# Ft Pickens



## SHatten (Sep 30, 2007)

Has anyone been to Ft. Pickens lately? Wife wants to make a shore dive before going to the Keys. Vis or jellys?


----------



## redlegs (Oct 1, 2007)

SHatten said:


> Has anyone been to Ft. Pickens lately? Wife wants to make a shore dive before going to the Keys. Vis or jellys?


Did 2 40min + dives out there about 2 weeks ago Sunday. Viz was < 20 but acceptable @/around high tide. Didn't see any suspended jellies.


----------



## IrishBlessing (May 13, 2012)

Water was clear with no jellies at Langdon and Battery 234


----------



## Big E Nuff (Oct 4, 2007)

Scott
Plan your dive as close to high tide as you can. This will give you the clearest water and least amount of current. :thumbsup:


----------



## SHatten (Sep 30, 2007)

Big E Nuff said:


> Scott
> Plan your dive as close to high tide as you can. This will give you the clearest water and least amount of current. :thumbsup:


Thanks...that is the plan.:thumbsup: From past experience I know the current get pretty swift at the jetties.


----------



## redlegs (Oct 1, 2007)

SHatten said:


> Thanks...that is the plan.:thumbsup: From past experience I know the current get pretty swift at the jetties.
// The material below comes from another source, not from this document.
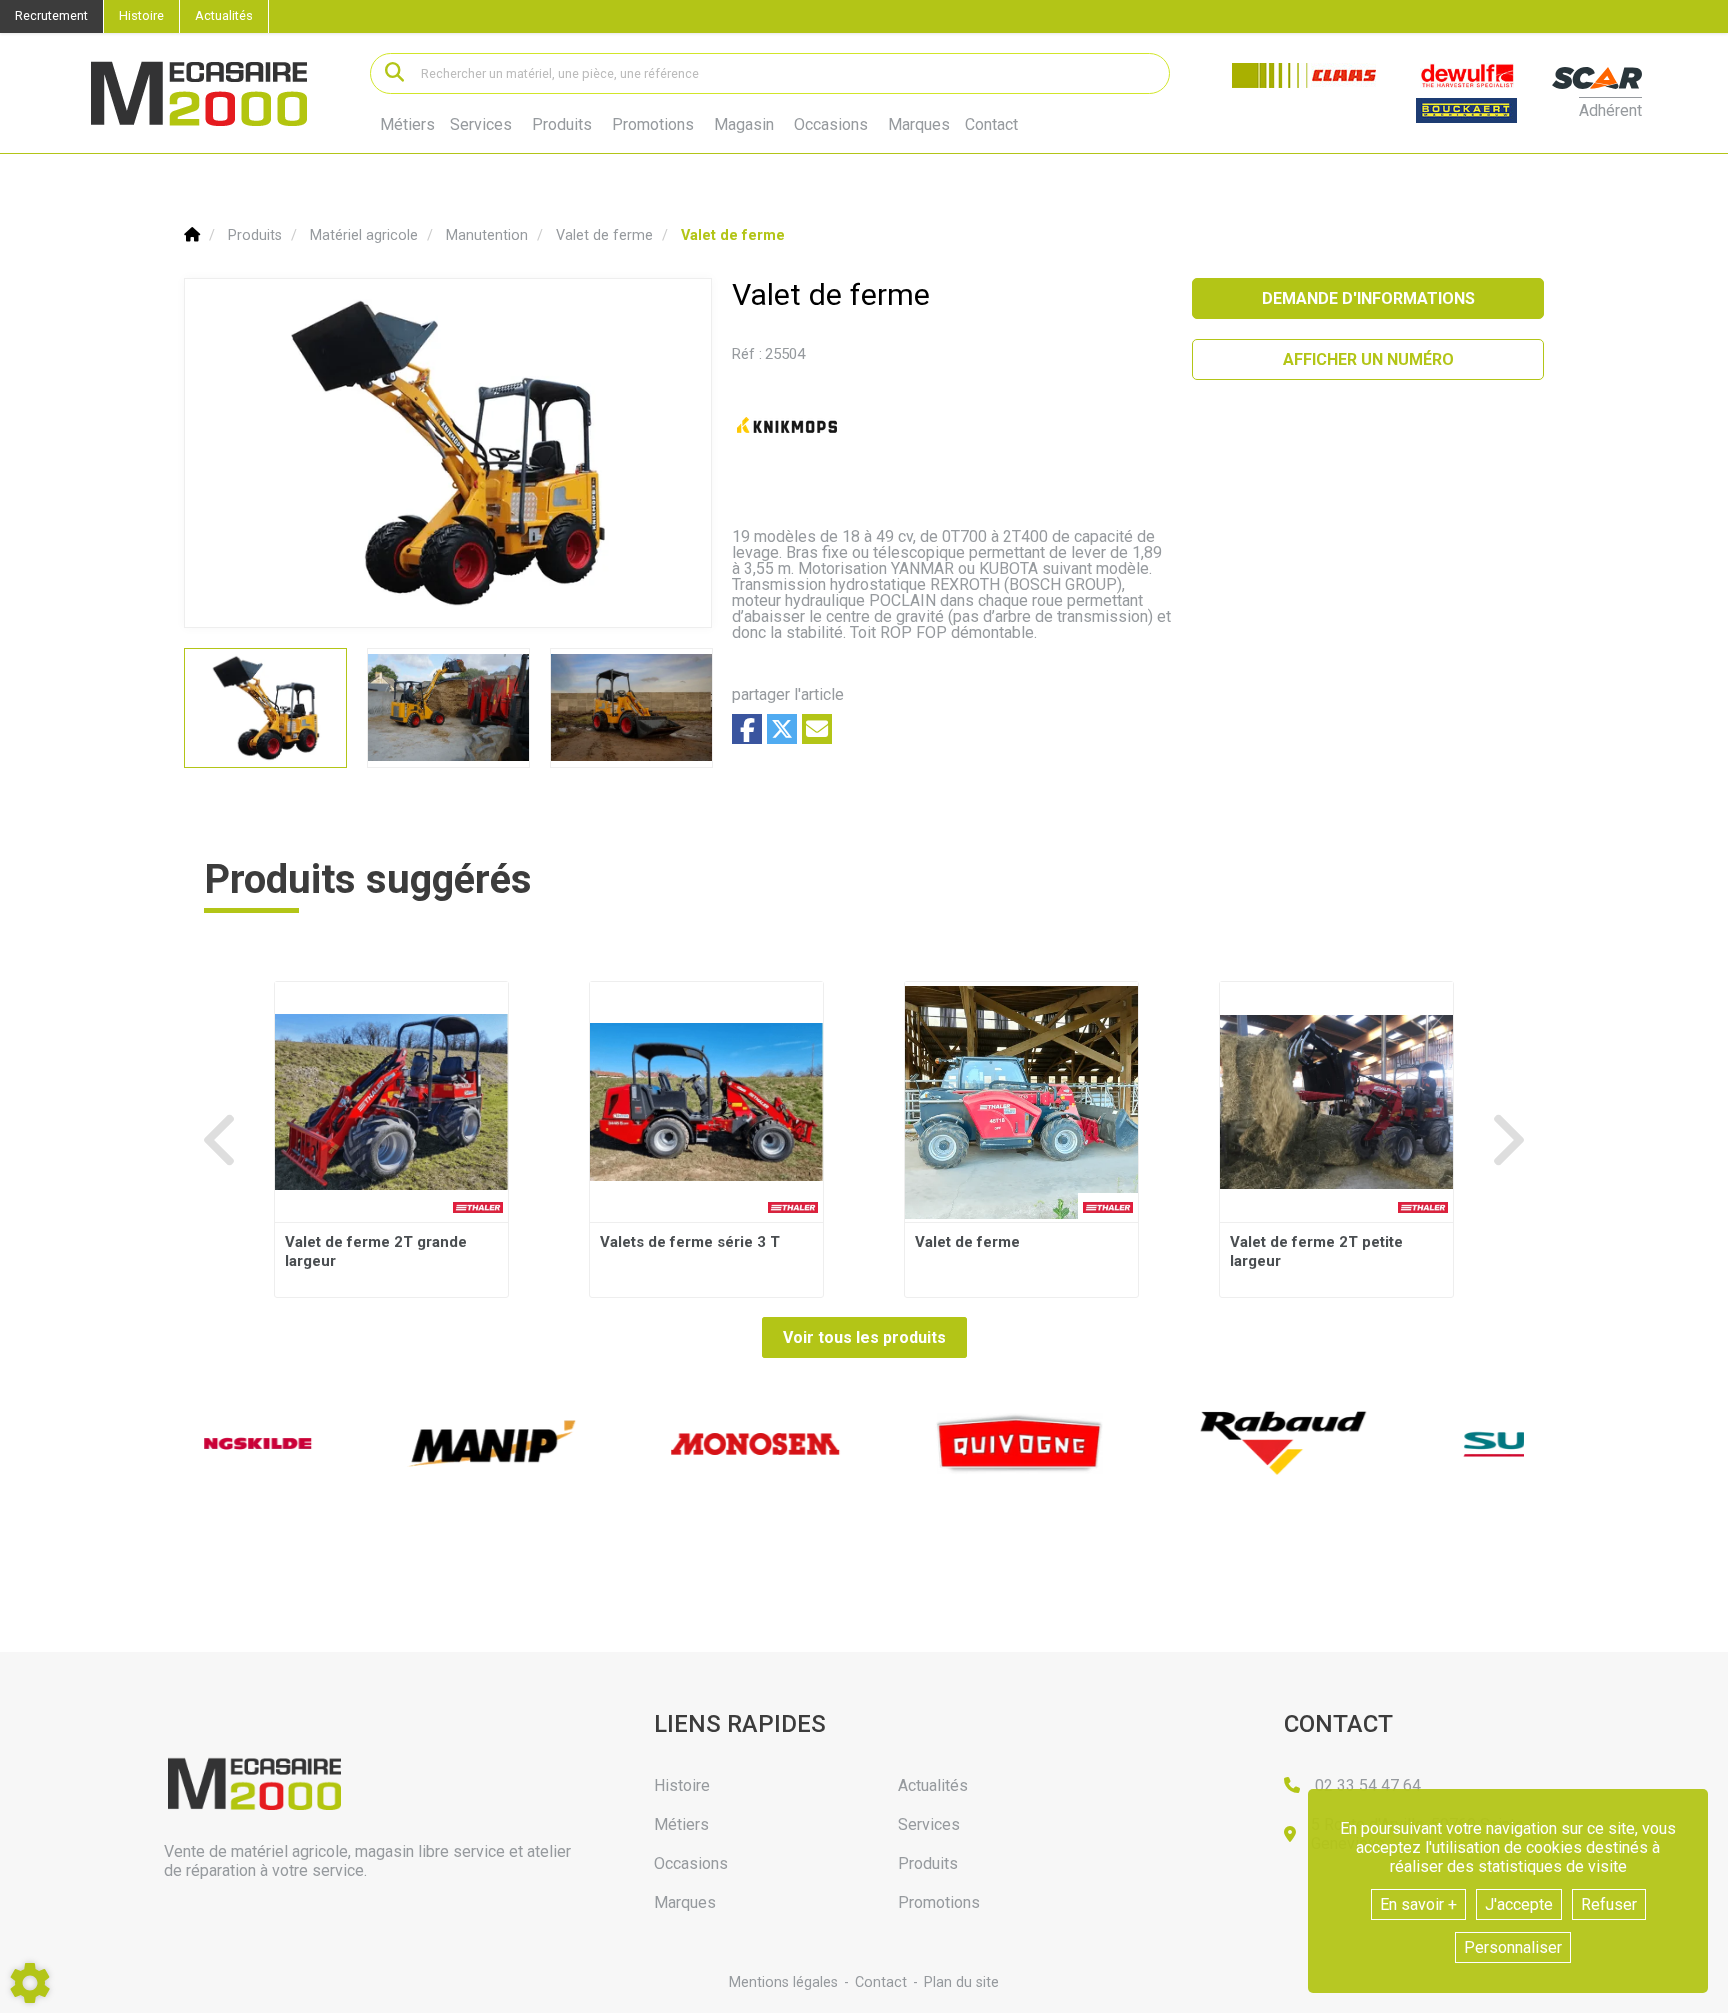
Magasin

If I'm diving two tanks (which is the norm for), I plan first tank about 30/45 before high, second 30/45 after ..
Even then it can get pick up quick
Pickens is an excellent dive when the stars align...


----------



## polar21 (Nov 5, 2007)

I dove it yesterday and found 77 degree water temp at 55ft with 30ft viz.


----------



## redlegs (Oct 1, 2007)

polar21 said:


> I dove it yesterday and found 77 degree water temp at 55ft with 30ft viz.


Knew I shoulda went yesterday ..


----------



## xxxxxxxxxxxxxxxxxxxxxxxfish4fun (Oct 22, 2007)

certified at ft pickens yesterday, vis were atleast 30ft, didnt expect it to look that good down there,hooked, cant wait to dive again


----------